**Tekstblok:**
===

De beklagcommissie heeft geen tegemoetkoming toegekend aan klager ondanks gegrondverklaring wegens vormverzuim van het beklag en niet expliciet inhoudelijk uitspraak gedaan op het beklag c.q. het beklag impliciet inhoudelijk ongegrond verklaard op de gronden als in de aangehechte uitspraak weergegeven.

2.         De standpunten van klager en van de directeur

Namens klager is in beroep het tegenover de beklagcommissie ingenomen standpunt als volgt toegelicht. Ter zitting van de beklagcommissie is uitvoerig betoogd dat het rapport van 19 oktober 2018 niet op waarheid berust. Aan de beklagcommissie is verzocht om de p.i.w.-er B. die het rapport van 19 oktober 2018 heeft opgesteld ter zitting te horen.

De beklagcommissie is daar niet op ingegaan. Klager ontkent met klem dat hij gedreigd heeft B. iets aan te zullen doen. Hetgeen hij in het Papiaments tegen haar gezegd zou hebben op 19 oktober 2018 heeft hij niet gezegd en was ook geen Papiaments. Verzocht wordt om klager, bijgestaan door zijn raadsvrouw, ter zitting te horen.

===

**Gegevens voor analyse:**
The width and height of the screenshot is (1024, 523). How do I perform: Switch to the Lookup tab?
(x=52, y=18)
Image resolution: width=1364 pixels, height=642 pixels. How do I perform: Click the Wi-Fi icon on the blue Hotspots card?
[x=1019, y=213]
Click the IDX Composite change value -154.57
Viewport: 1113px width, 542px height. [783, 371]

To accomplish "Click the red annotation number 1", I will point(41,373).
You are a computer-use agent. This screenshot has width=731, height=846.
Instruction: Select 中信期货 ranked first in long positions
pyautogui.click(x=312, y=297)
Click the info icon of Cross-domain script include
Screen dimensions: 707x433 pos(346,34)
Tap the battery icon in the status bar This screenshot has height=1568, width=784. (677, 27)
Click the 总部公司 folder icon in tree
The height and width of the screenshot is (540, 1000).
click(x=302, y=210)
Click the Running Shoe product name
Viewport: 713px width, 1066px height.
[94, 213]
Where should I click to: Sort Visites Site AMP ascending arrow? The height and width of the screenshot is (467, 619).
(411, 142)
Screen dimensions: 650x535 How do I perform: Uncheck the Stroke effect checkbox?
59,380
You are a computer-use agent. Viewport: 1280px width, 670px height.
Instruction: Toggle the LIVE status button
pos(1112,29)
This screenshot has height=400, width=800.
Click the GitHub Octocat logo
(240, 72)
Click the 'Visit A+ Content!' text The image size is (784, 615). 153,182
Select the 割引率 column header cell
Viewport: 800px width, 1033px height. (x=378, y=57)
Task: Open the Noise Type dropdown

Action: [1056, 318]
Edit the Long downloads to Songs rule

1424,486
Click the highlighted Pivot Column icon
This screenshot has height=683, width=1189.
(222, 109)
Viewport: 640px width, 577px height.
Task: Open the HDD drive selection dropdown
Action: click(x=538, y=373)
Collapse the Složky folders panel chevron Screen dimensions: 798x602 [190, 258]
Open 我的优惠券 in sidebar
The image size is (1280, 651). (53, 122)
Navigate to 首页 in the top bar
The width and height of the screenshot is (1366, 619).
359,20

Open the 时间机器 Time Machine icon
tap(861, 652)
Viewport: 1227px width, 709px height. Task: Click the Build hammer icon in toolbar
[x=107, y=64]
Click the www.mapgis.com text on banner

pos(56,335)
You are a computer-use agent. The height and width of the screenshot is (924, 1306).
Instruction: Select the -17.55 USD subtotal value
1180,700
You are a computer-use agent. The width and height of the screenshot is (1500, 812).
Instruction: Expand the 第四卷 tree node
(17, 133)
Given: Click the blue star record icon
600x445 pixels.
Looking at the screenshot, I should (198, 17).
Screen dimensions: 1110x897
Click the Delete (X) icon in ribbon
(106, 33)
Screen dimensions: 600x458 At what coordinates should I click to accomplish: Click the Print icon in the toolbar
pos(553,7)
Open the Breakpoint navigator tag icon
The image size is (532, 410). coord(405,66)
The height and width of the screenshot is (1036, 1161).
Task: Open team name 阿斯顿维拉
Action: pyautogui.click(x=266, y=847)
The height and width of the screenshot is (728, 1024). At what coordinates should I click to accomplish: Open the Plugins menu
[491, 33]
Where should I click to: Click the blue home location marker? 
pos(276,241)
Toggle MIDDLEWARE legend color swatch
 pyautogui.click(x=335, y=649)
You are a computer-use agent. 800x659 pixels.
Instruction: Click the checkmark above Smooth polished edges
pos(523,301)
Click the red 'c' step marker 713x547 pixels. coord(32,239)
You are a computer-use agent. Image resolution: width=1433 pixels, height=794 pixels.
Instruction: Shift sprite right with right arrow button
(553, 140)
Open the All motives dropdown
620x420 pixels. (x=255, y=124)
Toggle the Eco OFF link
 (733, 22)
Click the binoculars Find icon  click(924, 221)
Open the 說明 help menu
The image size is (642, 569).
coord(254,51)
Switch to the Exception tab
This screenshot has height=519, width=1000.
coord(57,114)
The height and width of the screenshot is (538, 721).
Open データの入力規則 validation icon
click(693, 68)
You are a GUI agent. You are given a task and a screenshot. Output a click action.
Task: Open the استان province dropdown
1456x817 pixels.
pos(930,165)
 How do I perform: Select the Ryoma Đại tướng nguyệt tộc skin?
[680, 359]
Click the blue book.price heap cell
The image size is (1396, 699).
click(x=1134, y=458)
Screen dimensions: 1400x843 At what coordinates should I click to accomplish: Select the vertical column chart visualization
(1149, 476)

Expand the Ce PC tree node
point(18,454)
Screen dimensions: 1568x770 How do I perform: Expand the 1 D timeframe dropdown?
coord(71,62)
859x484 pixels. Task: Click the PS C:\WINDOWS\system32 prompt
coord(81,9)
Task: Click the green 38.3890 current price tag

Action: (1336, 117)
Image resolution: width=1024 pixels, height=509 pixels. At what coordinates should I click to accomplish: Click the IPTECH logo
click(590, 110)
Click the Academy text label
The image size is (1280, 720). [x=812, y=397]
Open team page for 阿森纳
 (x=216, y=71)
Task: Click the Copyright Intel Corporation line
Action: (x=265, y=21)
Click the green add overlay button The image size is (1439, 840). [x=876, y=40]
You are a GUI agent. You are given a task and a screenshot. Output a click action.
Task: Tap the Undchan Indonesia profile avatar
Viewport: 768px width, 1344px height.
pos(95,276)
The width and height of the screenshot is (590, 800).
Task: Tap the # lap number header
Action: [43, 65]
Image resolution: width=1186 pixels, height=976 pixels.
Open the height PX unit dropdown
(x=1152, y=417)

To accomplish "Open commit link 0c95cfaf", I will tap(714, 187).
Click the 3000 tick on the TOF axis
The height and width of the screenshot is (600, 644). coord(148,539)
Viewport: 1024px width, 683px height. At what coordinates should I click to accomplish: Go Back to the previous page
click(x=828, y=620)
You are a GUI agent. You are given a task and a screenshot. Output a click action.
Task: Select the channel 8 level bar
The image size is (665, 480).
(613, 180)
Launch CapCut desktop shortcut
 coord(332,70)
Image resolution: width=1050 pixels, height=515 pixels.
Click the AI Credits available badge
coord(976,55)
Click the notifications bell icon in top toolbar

===

**Over deze opdracht:**
Beantwoord alstublieft de volgende vragen over het tekstblok:
(a) Wat heeft de beklagcommissie klager niet toegekend, ondanks de gegrondverklaring wegens vormverzuim?
(b) Van welke datum is het rapport dat volgens klager niet op waarheid berust?
(c) Wie heeft dat rapport opgesteld?

**Antwoord op oefening:**
(a) Een tegemoetkoming.
(b) 19 oktober 2018.
(c) De p.i.w.-er B.